Stops - do you want them?

Discussion in 'Strategy Building' started by mizhael, Jul 5, 2010.

  1. Now that the truth is out there.... there was a conf call on May 5 with all the big boyz to set up a strategy to get all small fishes to use back OCO's again. Too bad you were not on the mailing list.
     
    #41     Sep 6, 2010
  2. I didn`t exactly get your point. What`s wrong with oco`s orders?
     
    #42     Sep 6, 2010
  3. I think that stating that the flash crash was a conspiracy to have people use stop losses is a bit paranoid.
     
    #43     Sep 6, 2010
  4. Yeah, right.It was a trader`s mistake..
     
    #44     Sep 6, 2010
  5. Don't be silly now. Ever heard of liquidity issues, HFT, quote stuffing, latency arbitrage....?

    Come on, use the search button and do your homework my friend.
     
    #45     Sep 6, 2010
  6. the1

    the1

    Amen! I have traded and tested many strategies over the years and every time I add a physical stop to it a winning strategy becomes a losing strategy. Conclusion: The market is random and there is no substitute for experience.

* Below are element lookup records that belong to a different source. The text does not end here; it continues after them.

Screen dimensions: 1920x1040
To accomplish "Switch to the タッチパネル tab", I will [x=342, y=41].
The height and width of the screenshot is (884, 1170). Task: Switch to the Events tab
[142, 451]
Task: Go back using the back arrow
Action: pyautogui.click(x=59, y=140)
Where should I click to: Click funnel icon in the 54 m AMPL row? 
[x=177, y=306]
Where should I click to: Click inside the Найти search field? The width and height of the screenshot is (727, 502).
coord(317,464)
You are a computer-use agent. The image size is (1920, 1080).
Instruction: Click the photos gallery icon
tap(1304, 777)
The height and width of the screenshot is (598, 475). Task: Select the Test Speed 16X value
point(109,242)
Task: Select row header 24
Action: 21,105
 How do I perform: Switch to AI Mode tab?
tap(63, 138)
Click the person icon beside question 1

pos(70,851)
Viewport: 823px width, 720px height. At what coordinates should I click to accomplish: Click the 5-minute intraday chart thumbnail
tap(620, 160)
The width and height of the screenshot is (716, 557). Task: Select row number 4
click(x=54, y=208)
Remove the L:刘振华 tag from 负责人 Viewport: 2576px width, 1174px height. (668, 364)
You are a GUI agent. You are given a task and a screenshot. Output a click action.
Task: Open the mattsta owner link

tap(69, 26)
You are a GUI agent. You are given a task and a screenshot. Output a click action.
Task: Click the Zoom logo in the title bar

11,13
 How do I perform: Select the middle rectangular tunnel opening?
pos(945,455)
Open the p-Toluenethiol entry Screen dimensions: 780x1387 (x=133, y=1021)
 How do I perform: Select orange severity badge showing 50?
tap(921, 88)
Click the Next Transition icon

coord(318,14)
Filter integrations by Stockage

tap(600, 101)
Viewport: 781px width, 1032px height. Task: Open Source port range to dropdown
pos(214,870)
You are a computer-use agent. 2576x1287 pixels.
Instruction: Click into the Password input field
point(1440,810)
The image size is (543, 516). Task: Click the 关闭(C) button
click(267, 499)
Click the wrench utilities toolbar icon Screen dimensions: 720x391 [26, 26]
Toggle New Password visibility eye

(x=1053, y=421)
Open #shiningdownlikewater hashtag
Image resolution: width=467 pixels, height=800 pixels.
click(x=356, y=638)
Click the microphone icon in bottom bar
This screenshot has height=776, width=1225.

    I use a disaster stop that is well away from the market. Unfortunately, when it triggers -- and it has a few times -- my exit is usually well below or above the stop point because the market is gapping or movng so fast. Such are the risks of trading futures.

    At any rate, I have found the best way to trade is to size up on the trades that have a high probability of success (based on your experience) and limit size on those that have a lower probability of success.

    Average down -- the devils cousin? Not at all. Averaging down has its place provided your drawdown stays within predetermined levels of risk. If you're going to trade this way you need a circuit breaker to save you from those momentary lapses in judgment. And yes, I have had a few of those lapses -- don't we all.

    To sum it up, back that stop off to a disaster stop. All they do is make the broker money. Averaging down is not a sin. It's quite a useful strategy in the right market -- that being a volatile market. It's suicide in a trending, quiet market if you're on the wrong side.

    And to the guy who posted a Sharp Ratio doesn't put money in your bank account. That gave me a good laugh but boy, is it ever spot on.

     
    #46     Sep 6, 2010
  7. It`s not a suicide if you use OCO bracket and scale-in only when it`s triggered.
    :)
     
    #47     Sep 6, 2010
  8. So you are indeed using a stop loss. But if I'm right you exit before it is triggered in most cases.

    Seeing how you use wide disaster stops and averaging down, I would guess you're trading an RTM strategy or something similar? that would explain why tight stops are actually couterproductive for you.
     
    #48     Sep 6, 2010
  9. LEAPup

    LEAPup

    The markets are not random, nor efficient.
     
    #49     Sep 6, 2010
  10. the1

    the1

    Correct but a RTM only works when the markets are volatile. When they are quiet this method doesn't work. Knowing when to use what strategy is no easy task but news and environment play a big role. There are just times when you know it's going to be one of those, "close your eyes and buy" days.